- **WORK INSTRUCTIONS**: From the first line to the last, copy the data below word for word.

Dataset items
────────────────────

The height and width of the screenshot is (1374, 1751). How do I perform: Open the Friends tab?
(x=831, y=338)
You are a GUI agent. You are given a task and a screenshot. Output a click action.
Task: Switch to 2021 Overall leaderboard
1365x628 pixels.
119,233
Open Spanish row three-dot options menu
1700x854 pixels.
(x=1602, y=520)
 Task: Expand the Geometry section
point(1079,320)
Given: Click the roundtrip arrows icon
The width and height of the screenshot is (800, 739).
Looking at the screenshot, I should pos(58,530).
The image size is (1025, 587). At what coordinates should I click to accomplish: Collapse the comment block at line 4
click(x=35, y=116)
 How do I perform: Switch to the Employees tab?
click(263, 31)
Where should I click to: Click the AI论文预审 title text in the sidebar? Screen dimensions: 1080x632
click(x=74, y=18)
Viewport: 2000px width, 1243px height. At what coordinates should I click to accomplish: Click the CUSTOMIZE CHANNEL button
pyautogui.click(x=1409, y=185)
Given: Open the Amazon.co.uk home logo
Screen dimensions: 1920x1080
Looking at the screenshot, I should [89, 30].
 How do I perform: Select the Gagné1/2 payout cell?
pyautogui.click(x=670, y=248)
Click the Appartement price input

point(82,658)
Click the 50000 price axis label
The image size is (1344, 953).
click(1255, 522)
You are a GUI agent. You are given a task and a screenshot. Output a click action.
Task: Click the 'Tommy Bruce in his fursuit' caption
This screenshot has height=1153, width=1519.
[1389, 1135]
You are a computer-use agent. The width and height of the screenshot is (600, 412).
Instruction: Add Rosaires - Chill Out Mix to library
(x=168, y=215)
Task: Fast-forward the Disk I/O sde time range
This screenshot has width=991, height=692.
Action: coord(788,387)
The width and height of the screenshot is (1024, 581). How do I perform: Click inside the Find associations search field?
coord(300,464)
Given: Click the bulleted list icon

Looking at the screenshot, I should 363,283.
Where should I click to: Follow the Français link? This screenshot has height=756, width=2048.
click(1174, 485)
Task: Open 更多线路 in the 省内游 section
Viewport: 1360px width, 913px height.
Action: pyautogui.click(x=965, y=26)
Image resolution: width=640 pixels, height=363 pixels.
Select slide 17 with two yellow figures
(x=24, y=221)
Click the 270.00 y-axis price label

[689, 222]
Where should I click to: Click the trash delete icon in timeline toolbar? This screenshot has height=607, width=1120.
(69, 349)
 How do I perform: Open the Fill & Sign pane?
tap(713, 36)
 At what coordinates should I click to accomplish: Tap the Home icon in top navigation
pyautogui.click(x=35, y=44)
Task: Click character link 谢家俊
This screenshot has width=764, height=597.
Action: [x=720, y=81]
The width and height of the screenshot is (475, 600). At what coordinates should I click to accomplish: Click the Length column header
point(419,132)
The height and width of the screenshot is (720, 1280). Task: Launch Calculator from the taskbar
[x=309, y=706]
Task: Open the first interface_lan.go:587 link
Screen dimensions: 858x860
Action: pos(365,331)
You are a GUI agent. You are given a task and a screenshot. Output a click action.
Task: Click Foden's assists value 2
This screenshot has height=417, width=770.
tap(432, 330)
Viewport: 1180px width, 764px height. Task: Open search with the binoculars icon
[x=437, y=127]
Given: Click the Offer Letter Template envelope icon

────────────────────

- **RESULT OF THE TASK**:
The height and width of the screenshot is (1374, 1751). How do I perform: Open the Friends tab?
(x=831, y=338)
You are a GUI agent. You are given a task and a screenshot. Output a click action.
Task: Switch to 2021 Overall leaderboard
1365x628 pixels.
119,233
Open Spanish row three-dot options menu
1700x854 pixels.
(x=1602, y=520)
 Task: Expand the Geometry section
point(1079,320)
Given: Click the roundtrip arrows icon
The width and height of the screenshot is (800, 739).
Looking at the screenshot, I should pos(58,530).
The image size is (1025, 587). At what coordinates should I click to accomplish: Collapse the comment block at line 4
click(x=35, y=116)
 How do I perform: Switch to the Employees tab?
click(263, 31)
Where should I click to: Click the AI论文预审 title text in the sidebar? Screen dimensions: 1080x632
click(x=74, y=18)
Viewport: 2000px width, 1243px height. At what coordinates should I click to accomplish: Click the CUSTOMIZE CHANNEL button
pyautogui.click(x=1409, y=185)
Given: Open the Amazon.co.uk home logo
Screen dimensions: 1920x1080
Looking at the screenshot, I should [89, 30].
 How do I perform: Select the Gagné1/2 payout cell?
pyautogui.click(x=670, y=248)
Click the Appartement price input

point(82,658)
Click the 50000 price axis label
The image size is (1344, 953).
click(1255, 522)
You are a GUI agent. You are given a task and a screenshot. Output a click action.
Task: Click the 'Tommy Bruce in his fursuit' caption
This screenshot has height=1153, width=1519.
[1389, 1135]
You are a computer-use agent. The width and height of the screenshot is (600, 412).
Instruction: Add Rosaires - Chill Out Mix to library
(x=168, y=215)
Task: Fast-forward the Disk I/O sde time range
This screenshot has width=991, height=692.
Action: coord(788,387)
The width and height of the screenshot is (1024, 581). How do I perform: Click inside the Find associations search field?
coord(300,464)
Given: Click the bulleted list icon

Looking at the screenshot, I should 363,283.
Where should I click to: Follow the Français link? This screenshot has height=756, width=2048.
click(1174, 485)
Task: Open 更多线路 in the 省内游 section
Viewport: 1360px width, 913px height.
Action: pyautogui.click(x=965, y=26)
Image resolution: width=640 pixels, height=363 pixels.
Select slide 17 with two yellow figures
(x=24, y=221)
Click the 270.00 y-axis price label

[689, 222]
Where should I click to: Click the trash delete icon in timeline toolbar? This screenshot has height=607, width=1120.
(69, 349)
 How do I perform: Open the Fill & Sign pane?
tap(713, 36)
 At what coordinates should I click to accomplish: Tap the Home icon in top navigation
pyautogui.click(x=35, y=44)
Task: Click character link 谢家俊
This screenshot has width=764, height=597.
Action: [x=720, y=81]
The width and height of the screenshot is (475, 600). At what coordinates should I click to accomplish: Click the Length column header
point(419,132)
The height and width of the screenshot is (720, 1280). Task: Launch Calculator from the taskbar
[x=309, y=706]
Task: Open the first interface_lan.go:587 link
Screen dimensions: 858x860
Action: pos(365,331)
You are a GUI agent. You are given a task and a screenshot. Output a click action.
Task: Click Foden's assists value 2
This screenshot has height=417, width=770.
tap(432, 330)
Viewport: 1180px width, 764px height. Task: Open search with the binoculars icon
[x=437, y=127]
Given: Click the Offer Letter Template envelope icon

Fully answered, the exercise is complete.